Что же касается Киева, то соглашения по Черноморскому флоту – это, конечно же, следствие сошедшихся в одной точке глубокого экономического кризиса на Украине, сильной российской переговорной позиции в газовой сфере, прихода к власти в соседней стране нового, условно «пророссийского» президента. При всем при том рассуждения о «факторе Януковича» обесцениваются так никем и не опровергнутым заявлением Владимира Путина накануне решающего голосования в Раде: Юлия Тимошенко, мол, была готова договориться по Черноморскому флоту примерно на тех же условиях. Возможно, речь идет о тактическом успехе. Однако у противников соглашения на Украине слабые позиции (точнее, им нечего предложить взамен того, что свершилось), и если создающееся пространство сотрудничества будет расширяться, российско-украинские связи получат шанс выйти из дурной бесконечности подковерных сделок и публичных скандалов.
Наконец, объявленная договоренность с Норвегией становится понятной в контексте технологических затруднений, с которыми могут столк-нуться российские нефтегазовые компании при разработке арктического шельфа, – требуются зарубежные партнеры.

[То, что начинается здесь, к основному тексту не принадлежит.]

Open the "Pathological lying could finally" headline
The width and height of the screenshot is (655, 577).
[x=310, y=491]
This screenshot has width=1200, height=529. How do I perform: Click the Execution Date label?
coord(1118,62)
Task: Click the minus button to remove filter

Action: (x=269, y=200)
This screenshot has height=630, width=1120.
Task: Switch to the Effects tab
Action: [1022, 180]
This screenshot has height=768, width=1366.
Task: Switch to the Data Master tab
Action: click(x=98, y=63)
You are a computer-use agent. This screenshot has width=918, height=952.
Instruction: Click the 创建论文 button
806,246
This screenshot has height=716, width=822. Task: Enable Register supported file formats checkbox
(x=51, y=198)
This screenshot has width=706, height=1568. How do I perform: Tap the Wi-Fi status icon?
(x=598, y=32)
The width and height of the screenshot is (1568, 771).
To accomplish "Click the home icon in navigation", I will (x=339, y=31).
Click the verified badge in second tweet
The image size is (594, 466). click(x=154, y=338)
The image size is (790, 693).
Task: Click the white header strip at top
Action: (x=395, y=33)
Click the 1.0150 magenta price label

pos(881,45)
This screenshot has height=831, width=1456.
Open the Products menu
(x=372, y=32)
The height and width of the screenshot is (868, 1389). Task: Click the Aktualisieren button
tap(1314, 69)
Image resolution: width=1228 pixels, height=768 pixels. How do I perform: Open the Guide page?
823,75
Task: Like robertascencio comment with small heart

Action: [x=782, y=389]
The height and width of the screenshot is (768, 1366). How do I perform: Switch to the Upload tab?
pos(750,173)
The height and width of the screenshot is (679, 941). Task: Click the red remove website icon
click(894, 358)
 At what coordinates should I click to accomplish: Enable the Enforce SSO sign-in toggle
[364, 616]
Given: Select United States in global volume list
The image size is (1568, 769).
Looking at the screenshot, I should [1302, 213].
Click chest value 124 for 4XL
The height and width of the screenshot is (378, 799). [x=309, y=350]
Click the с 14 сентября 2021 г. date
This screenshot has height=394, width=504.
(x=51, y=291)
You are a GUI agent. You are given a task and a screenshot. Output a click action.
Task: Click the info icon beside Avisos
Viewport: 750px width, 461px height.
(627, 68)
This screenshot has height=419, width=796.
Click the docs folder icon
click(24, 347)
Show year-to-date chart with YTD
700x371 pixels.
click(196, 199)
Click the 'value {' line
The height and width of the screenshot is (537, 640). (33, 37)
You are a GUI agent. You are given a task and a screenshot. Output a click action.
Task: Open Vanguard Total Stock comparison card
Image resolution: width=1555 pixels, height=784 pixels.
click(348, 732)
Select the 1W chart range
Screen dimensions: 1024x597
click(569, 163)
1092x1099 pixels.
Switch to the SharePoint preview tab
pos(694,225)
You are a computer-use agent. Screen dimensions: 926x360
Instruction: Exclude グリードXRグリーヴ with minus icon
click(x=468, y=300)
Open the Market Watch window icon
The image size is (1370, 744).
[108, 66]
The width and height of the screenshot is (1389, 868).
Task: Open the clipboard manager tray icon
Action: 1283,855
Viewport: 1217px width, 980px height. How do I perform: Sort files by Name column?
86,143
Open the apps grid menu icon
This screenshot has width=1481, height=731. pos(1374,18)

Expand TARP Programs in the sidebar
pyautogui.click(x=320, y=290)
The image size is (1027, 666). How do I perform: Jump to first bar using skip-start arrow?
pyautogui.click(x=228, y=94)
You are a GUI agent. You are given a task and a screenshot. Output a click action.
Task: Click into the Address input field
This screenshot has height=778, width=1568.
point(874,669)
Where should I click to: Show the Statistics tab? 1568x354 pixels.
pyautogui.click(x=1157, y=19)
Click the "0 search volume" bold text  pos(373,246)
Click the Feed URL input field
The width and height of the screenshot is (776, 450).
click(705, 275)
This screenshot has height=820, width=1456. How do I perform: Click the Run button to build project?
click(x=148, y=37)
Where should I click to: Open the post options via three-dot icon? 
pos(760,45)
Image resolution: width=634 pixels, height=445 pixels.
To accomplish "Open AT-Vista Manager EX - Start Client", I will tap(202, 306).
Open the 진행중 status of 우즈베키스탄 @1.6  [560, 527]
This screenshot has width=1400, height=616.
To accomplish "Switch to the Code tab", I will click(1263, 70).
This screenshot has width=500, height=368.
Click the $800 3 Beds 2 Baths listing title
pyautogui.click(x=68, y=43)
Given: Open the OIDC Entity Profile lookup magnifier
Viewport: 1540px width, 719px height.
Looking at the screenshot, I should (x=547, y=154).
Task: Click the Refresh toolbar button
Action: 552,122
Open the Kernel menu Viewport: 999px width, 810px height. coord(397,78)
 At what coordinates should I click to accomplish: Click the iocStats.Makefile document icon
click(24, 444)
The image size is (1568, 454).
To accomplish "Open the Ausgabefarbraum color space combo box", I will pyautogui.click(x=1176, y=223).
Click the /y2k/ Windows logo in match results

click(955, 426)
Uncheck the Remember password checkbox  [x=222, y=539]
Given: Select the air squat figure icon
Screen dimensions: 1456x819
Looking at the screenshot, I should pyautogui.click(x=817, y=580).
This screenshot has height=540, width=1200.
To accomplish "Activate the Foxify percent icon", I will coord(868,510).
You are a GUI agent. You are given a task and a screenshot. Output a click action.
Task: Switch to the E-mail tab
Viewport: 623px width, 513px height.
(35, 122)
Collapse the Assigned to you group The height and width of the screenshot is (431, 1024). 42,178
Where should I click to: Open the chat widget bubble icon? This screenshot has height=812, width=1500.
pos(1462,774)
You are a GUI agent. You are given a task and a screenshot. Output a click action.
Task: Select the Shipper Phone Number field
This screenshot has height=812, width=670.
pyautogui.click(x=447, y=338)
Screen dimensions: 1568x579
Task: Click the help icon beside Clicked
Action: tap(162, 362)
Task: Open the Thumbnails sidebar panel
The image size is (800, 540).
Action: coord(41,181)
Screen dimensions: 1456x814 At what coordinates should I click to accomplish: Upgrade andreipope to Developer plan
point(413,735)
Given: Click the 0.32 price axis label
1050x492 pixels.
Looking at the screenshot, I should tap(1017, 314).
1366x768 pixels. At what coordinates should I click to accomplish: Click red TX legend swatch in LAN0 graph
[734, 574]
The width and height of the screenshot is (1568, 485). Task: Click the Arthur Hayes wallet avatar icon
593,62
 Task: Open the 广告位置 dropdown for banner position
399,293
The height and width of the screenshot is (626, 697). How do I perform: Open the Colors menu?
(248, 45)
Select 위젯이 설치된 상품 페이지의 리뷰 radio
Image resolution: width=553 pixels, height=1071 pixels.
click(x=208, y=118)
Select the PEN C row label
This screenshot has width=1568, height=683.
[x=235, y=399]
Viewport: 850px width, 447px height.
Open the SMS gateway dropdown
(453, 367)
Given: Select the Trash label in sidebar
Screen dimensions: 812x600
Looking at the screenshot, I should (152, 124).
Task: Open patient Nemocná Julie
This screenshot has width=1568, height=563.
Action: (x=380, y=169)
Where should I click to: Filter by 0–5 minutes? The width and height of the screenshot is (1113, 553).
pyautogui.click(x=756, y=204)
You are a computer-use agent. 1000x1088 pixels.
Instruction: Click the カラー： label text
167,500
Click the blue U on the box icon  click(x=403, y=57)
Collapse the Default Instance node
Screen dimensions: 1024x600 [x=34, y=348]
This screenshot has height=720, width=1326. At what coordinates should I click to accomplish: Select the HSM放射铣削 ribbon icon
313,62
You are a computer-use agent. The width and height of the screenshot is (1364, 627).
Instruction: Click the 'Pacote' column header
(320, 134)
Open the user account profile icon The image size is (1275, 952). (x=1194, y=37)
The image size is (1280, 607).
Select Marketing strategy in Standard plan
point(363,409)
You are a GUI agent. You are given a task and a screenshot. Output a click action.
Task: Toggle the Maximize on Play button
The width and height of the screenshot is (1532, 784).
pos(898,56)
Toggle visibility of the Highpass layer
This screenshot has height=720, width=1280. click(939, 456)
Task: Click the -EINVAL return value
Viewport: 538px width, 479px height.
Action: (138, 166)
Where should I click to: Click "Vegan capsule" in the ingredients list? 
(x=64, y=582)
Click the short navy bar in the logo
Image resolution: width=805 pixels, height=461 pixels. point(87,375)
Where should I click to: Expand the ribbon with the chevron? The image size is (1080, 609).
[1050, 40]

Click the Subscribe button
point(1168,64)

Все факторы, подталкивающие к согласию, действовали и раньше. Исключение в этом смысле составляла лишь Украина: пока у власти там находился Виктор Ющенко, политик, глубоко убежденный в том, что будущее страны тем светлее, чем дальше она от России, договоренности были невозможны. Тем не менее раньше Москва предпочитала иную линию в отношениях с соседями, когда (скажем деликатно) акцент ставился скорее на пункты несогласия и конфликта, нежели на схождение интересов. Да, далеко не всегда именно российская сторона была инициатором такого подхода. Например, подъем «исторической политики» в России, пик которого пришелся на лето прошлого года – от создания Комиссии при Президенте РФ по противодействию попыткам фальсификации истории в ущерб интересам России до празднования 70-летней годовщины начала Второй мировой войны, – был очевидным, хотя и сильно запоздавшим ответом на аналогичное использование истории нашими восточными соседями (Голодомор как геноцид и пр.) А вот что касается Норвегии: осенью 2005 г. Россия следила за одиссеей капитана российского траулера «Электрон» Валерия Яранцева, уличенного в незаконном промысле в норвежских водах и насильственном задержании на борту этого судна двух норвежских инспекторов береговой охраны. На несколько дней это превратилось в заглавную новость российских государственных медиа с отчетливо читаемым подтекстом «наших бьют».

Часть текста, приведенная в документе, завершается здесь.